-- GIVEN INFORMATION follows --
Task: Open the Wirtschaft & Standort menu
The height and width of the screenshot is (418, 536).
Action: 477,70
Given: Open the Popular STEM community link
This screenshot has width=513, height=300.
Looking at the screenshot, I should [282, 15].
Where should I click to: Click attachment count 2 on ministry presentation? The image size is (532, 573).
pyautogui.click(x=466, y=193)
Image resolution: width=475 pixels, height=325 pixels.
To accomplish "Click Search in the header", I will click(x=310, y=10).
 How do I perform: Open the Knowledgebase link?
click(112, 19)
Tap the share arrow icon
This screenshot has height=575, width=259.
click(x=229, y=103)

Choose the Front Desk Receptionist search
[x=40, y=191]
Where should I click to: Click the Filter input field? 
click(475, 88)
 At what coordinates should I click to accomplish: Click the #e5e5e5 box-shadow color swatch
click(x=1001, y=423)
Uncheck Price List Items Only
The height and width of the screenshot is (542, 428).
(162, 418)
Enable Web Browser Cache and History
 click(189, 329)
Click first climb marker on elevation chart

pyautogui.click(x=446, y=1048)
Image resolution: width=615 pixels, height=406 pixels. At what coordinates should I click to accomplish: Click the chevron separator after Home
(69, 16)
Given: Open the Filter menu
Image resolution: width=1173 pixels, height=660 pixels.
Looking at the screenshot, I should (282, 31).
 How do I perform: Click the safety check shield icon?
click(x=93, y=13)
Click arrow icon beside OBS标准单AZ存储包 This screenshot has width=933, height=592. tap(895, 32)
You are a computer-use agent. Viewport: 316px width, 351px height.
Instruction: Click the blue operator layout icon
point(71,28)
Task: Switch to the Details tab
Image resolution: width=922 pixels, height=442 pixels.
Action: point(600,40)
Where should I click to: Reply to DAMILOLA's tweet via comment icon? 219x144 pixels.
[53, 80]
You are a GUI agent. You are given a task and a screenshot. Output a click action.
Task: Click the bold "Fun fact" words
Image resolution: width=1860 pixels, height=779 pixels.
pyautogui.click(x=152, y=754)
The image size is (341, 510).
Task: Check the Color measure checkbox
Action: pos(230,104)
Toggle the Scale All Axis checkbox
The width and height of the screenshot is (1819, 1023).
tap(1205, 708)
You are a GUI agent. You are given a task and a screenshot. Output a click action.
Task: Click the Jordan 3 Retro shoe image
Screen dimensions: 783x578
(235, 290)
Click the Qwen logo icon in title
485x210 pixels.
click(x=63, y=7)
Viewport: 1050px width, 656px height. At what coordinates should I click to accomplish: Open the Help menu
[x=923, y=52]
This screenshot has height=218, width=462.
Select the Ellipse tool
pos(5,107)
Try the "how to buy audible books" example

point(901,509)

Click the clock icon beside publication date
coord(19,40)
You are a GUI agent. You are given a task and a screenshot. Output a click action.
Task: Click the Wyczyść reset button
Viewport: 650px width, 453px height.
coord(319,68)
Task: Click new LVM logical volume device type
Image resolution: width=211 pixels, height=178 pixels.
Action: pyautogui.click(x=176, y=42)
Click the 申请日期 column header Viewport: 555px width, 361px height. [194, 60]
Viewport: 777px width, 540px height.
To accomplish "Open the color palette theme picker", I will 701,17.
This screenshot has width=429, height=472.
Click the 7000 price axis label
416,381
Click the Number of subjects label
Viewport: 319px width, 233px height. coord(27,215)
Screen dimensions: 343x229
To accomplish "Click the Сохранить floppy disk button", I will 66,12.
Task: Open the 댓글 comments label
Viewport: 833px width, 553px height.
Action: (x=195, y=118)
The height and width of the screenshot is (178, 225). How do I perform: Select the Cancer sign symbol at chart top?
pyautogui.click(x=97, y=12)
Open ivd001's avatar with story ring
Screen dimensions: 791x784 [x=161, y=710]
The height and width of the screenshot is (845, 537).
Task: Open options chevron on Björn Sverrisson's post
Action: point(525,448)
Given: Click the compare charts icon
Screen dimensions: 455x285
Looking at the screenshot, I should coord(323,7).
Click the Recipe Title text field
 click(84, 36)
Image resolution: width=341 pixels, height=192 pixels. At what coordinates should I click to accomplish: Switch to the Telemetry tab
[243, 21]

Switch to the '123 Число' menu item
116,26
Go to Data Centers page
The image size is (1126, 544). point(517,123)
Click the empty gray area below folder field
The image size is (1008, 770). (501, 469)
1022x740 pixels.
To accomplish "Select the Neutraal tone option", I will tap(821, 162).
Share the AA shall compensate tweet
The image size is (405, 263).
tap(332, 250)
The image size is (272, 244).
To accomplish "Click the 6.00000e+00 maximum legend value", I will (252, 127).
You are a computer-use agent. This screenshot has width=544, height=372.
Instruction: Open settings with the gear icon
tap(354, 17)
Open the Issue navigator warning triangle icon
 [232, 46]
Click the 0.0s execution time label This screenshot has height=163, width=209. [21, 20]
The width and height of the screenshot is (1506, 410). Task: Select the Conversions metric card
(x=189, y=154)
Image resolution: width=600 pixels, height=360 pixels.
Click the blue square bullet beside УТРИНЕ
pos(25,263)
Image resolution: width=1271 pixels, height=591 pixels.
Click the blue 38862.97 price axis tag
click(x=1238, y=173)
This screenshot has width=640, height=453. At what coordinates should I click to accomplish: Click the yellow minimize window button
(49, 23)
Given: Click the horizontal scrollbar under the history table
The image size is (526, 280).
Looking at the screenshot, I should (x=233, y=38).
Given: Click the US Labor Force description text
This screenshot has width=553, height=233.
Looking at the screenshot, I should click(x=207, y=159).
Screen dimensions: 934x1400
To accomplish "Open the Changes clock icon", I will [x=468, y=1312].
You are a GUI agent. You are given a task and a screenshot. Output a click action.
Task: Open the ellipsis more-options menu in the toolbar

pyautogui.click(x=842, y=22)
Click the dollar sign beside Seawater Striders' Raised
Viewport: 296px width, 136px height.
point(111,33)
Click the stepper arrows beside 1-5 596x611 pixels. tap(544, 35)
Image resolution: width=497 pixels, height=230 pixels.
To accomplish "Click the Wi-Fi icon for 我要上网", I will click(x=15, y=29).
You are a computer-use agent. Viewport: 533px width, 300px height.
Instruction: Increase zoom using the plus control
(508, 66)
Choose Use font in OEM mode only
-- GIVEN INFORMATION concluded --
WHAT YOU HAVE TO DO ->
Please return every line of the material above that includes "computer".

TASK RESPONSE ->
You are a computer-use agent. Viewport: 316px width, 351px height.
You are a computer-use agent. This screenshot has width=544, height=372.
You are a computer-use agent. Viewport: 533px width, 300px height.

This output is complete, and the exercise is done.